## Problem to solve
Copy out, word for word, the lines of the listing below from its first line through the line containing "Action: 939,44", both included. Leave out the pictures.

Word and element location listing
+++

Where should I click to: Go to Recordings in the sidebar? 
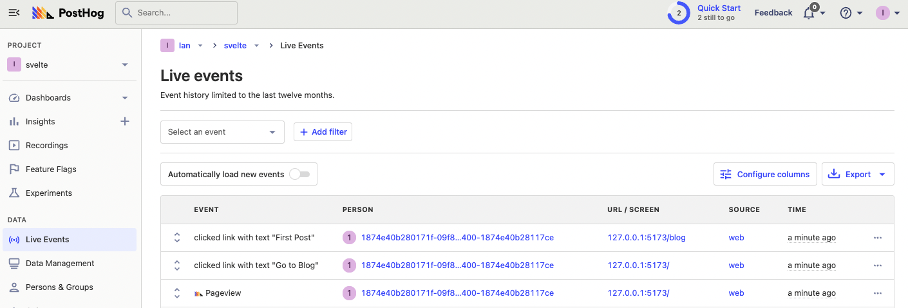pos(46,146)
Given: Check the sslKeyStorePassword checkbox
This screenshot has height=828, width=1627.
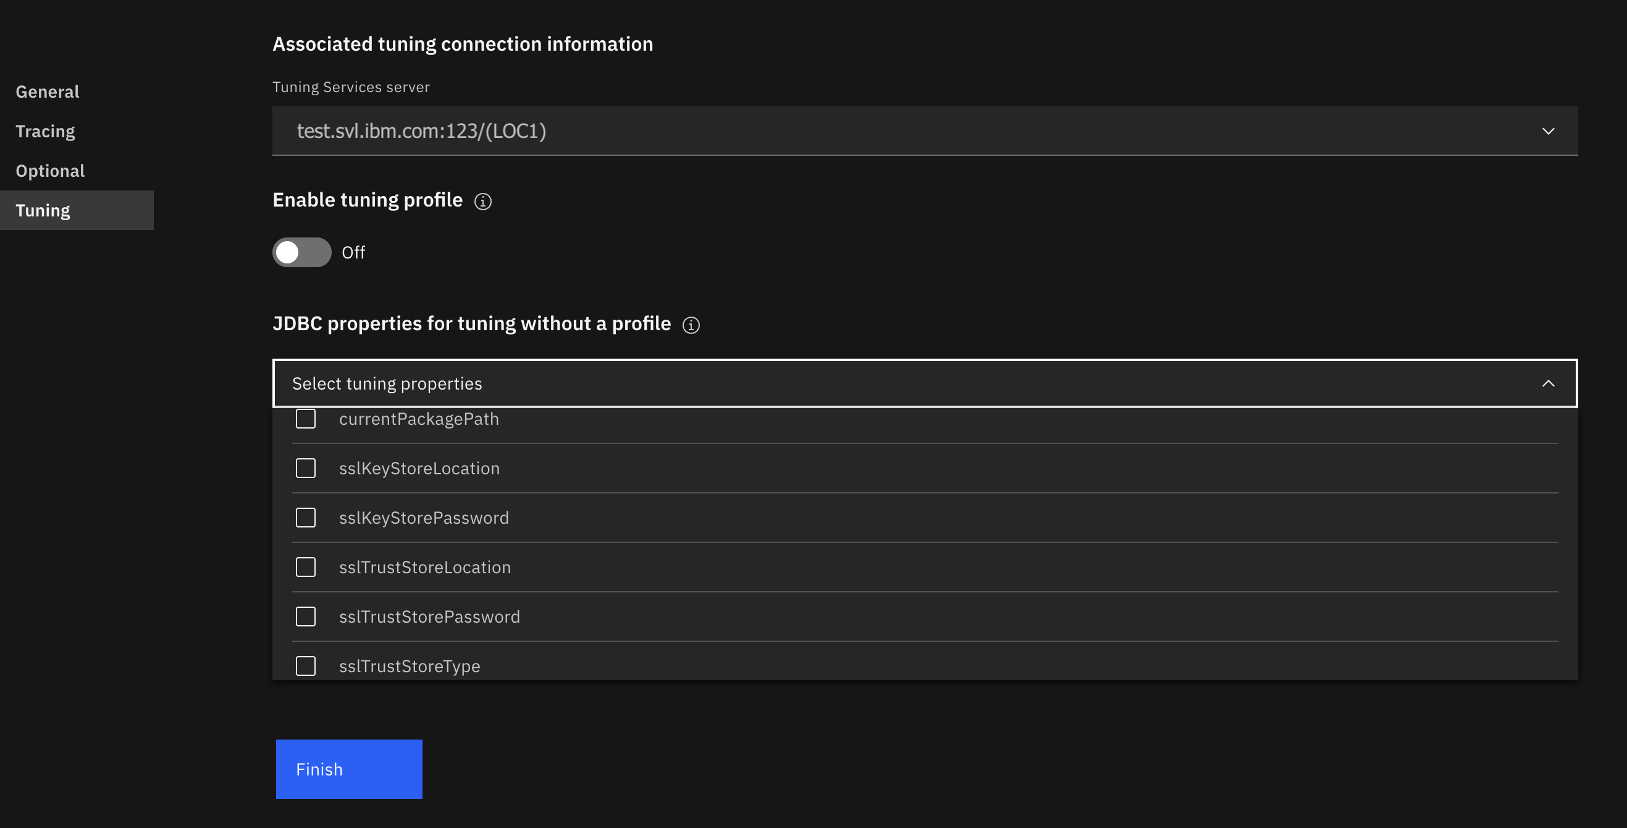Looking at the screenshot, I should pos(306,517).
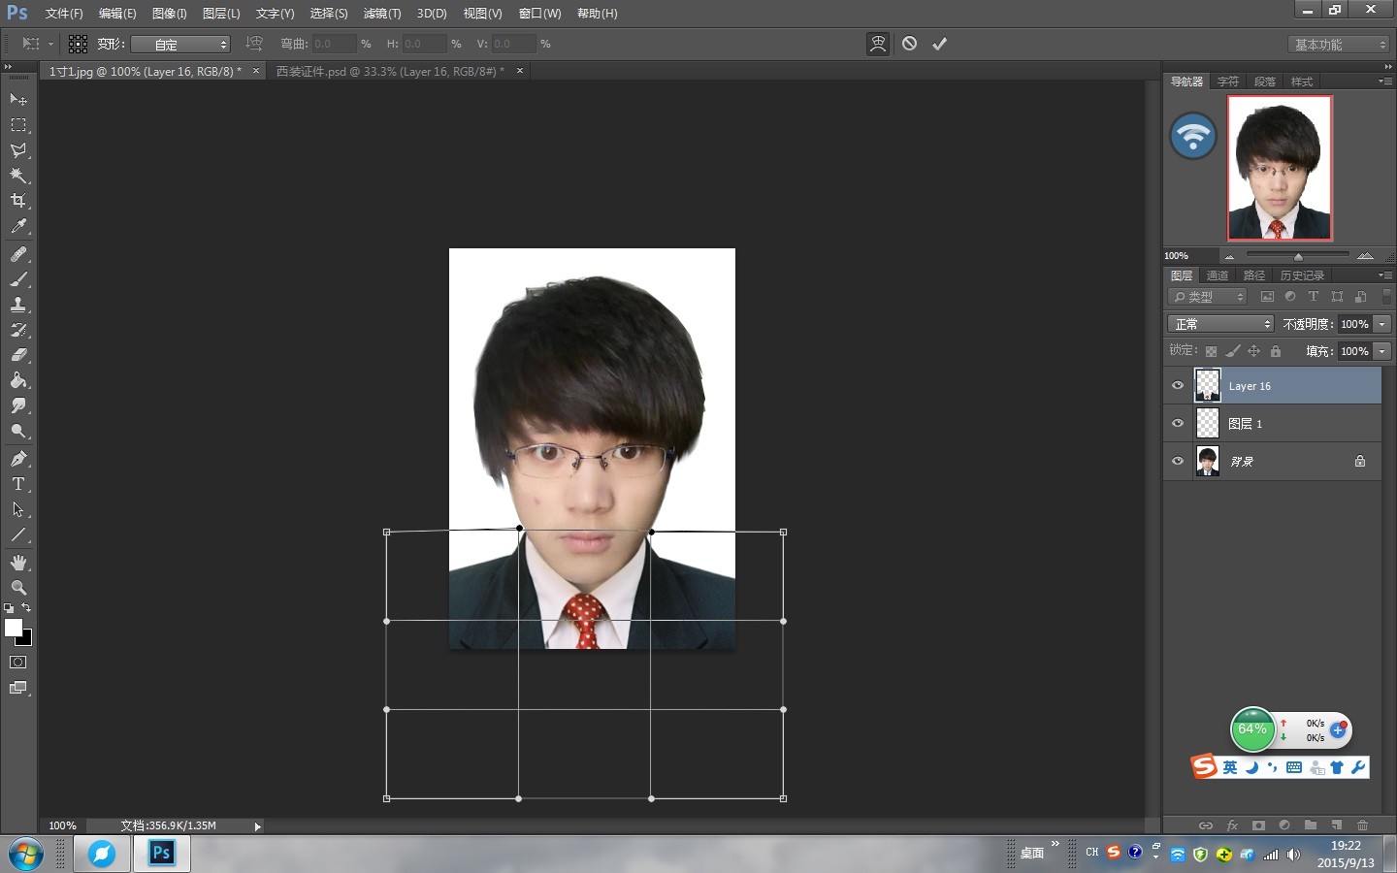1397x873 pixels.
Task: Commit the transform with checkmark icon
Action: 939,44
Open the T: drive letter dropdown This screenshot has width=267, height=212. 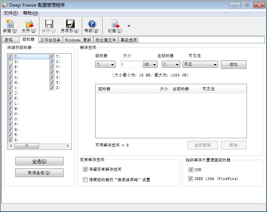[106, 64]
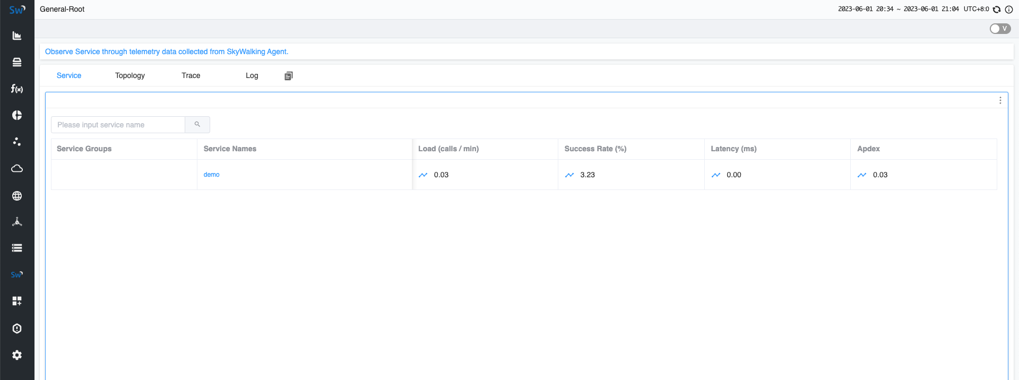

+++

## Output for this exercise
Where should I click to: Go to Recordings in the sidebar? 
pos(46,146)
Given: Check the sslKeyStorePassword checkbox
This screenshot has height=828, width=1627.
Looking at the screenshot, I should pos(306,517).
1397x873 pixels.
Task: Commit the transform with checkmark icon
Action: 939,44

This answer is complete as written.